A Bravais lattice has lattice points with the same environment such that the lattice has at least one of the rotational symmetries predicted by the crystallographic restriction theorem. In other words, lattices are Bravais lattices only if they meet the symmetry and ‘same environment’ criteria. Such lattices have patterns depicted in figures I to V in the diagram below.
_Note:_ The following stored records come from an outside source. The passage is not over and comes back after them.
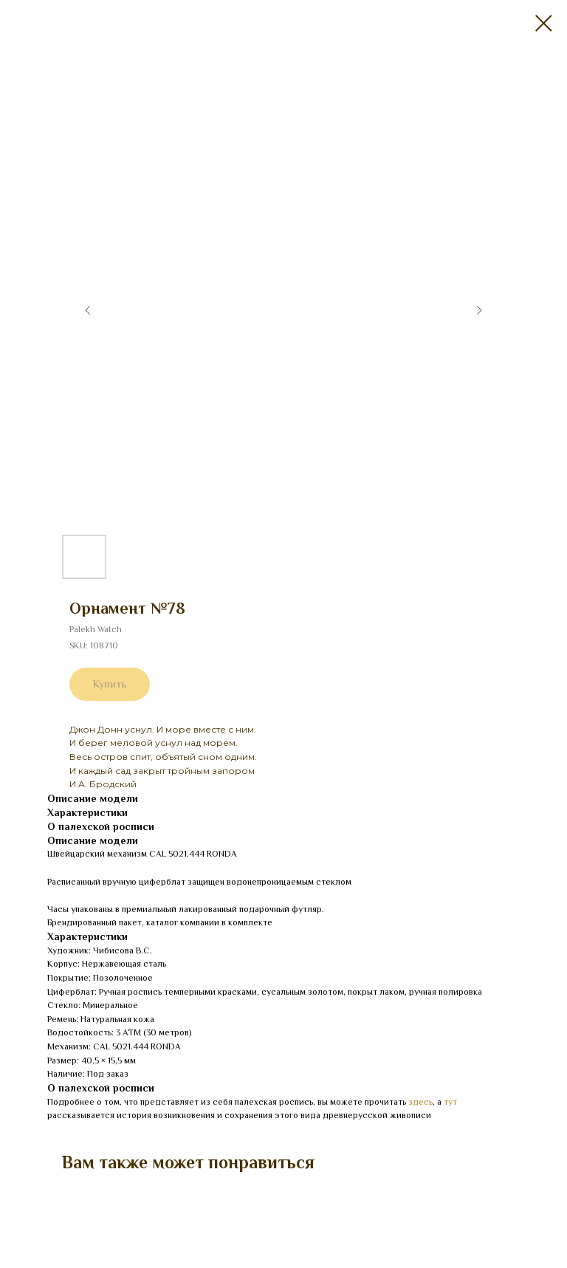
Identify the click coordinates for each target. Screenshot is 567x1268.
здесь (420, 1102)
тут (450, 1102)
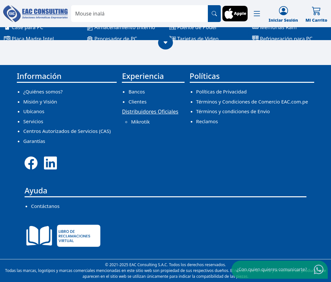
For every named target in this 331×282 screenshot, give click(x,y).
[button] (257, 13)
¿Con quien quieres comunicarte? (272, 269)
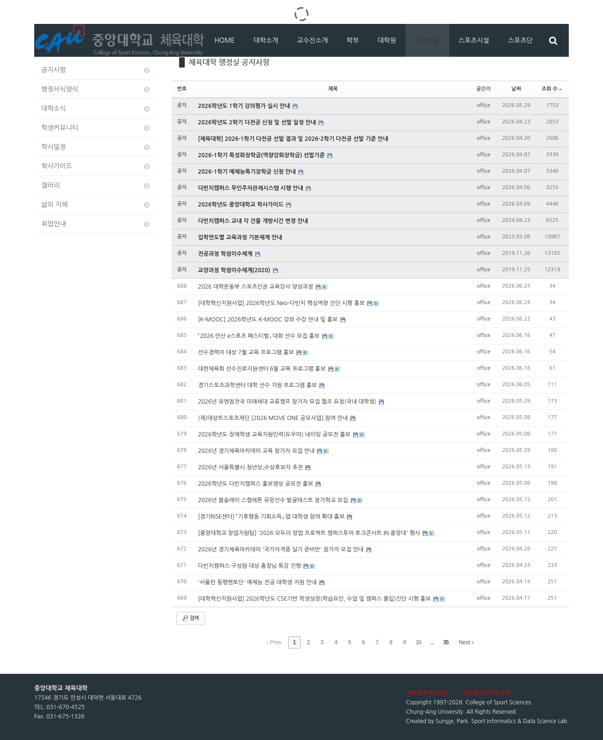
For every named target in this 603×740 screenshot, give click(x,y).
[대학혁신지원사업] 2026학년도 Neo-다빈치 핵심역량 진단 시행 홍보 (282, 303)
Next (466, 642)
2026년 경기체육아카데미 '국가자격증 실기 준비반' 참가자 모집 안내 (281, 549)
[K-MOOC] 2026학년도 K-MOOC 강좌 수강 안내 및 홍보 (268, 319)
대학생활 (427, 40)
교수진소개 (312, 40)
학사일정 (96, 147)
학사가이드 (96, 166)
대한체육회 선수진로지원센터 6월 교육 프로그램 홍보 (262, 369)
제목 (333, 89)
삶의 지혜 (96, 204)
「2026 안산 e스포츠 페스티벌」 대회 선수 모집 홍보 (259, 336)
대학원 (386, 40)
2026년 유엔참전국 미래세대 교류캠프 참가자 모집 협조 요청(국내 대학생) (288, 401)
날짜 (516, 89)
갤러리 (96, 185)
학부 (353, 40)
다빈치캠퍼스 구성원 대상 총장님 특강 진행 (250, 566)
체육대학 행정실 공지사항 (229, 62)
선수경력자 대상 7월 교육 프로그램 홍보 (246, 352)
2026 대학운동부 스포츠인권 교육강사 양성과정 (256, 287)
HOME (225, 40)
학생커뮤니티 (96, 127)
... (432, 642)
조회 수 (552, 89)
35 (445, 642)
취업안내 (96, 224)
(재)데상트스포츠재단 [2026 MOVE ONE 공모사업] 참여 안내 (273, 418)
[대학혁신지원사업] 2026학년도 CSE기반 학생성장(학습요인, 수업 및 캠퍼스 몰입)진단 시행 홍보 (315, 599)
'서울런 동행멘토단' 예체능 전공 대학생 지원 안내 (258, 582)
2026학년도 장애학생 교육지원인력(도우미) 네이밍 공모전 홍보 (275, 434)
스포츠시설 (474, 40)
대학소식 (96, 108)
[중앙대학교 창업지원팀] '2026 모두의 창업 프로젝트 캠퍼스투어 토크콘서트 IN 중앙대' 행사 (310, 533)
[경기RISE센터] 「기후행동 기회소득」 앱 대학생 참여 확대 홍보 (272, 516)
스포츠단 (520, 40)
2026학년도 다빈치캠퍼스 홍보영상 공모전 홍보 (256, 484)
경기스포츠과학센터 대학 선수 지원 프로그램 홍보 (258, 385)
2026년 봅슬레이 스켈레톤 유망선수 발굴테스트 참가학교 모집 (273, 500)
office (483, 105)
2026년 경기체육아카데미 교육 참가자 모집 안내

Notice that a lattice with one-fold rotational symmetry is not included among the two-dimensional Bravais lattices. The reason is as follows:

The purpose of defining two-dimensional Bravais lattices is to use them as a foundation for constructing three-dimensional Bravais lattices and their associated unit cells, which are ultimately of interest to chemists. Since there are many possible lattices with one-fold rotational symmetry in two dimensions, it is more practical to utilise the five specified two-dimensional lattices to develop all possible unit cells, including those that can replicate to form lattices with one-fold rotational symmetry (see the next few articles for details).

 

Question

Why is the honeycomb lattice (figure VI) not a Bravais lattice?

Answer

Even though the honeycomb lattice satisfies the rotational symmetry criterion, not all lattice points have the same environment. An easy way to determine whether all lattice points have the same environment is to see if their nearest neighbours are in the same directions. With reference to the diagram above, lattice point 1 of figure VI has nearest neighbours in the northeast, northwest and south directions, while lattice point 2 has nearest neighbours in the southeast, southwest and north directions. The honeycomb lattice fails the ‘same environment’ criterion and therefore is not a Bravais lattice. Nonetheless, we can demarcate a unit cell for the lattice by combining two lattice points to establish a single basis (shaded pink). This method of pairing lattice points to form unit cells is commonly used in ionic crystals to determine their lattice types.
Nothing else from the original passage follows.